What is expected:
Extract and reproduce verbatim the lines of the data running from the line containing "Click the Rosa Mosqueta ingredient name" through the line containing "[x=148, y=618]", inclusive.

Recorded data:
-- Begin --
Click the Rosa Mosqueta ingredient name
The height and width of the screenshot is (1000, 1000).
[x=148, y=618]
-- End --
-- Begin --
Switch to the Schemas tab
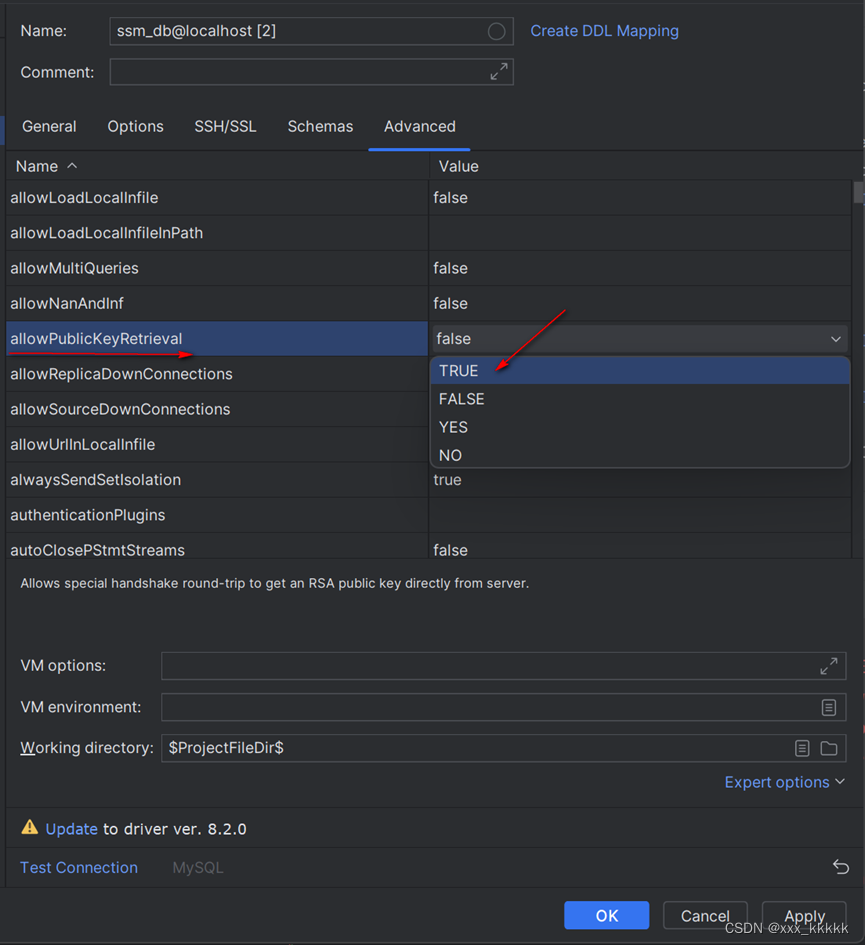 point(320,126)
-- End --
Task result:
Click the Rosa Mosqueta ingredient name
The height and width of the screenshot is (1000, 1000).
[x=148, y=618]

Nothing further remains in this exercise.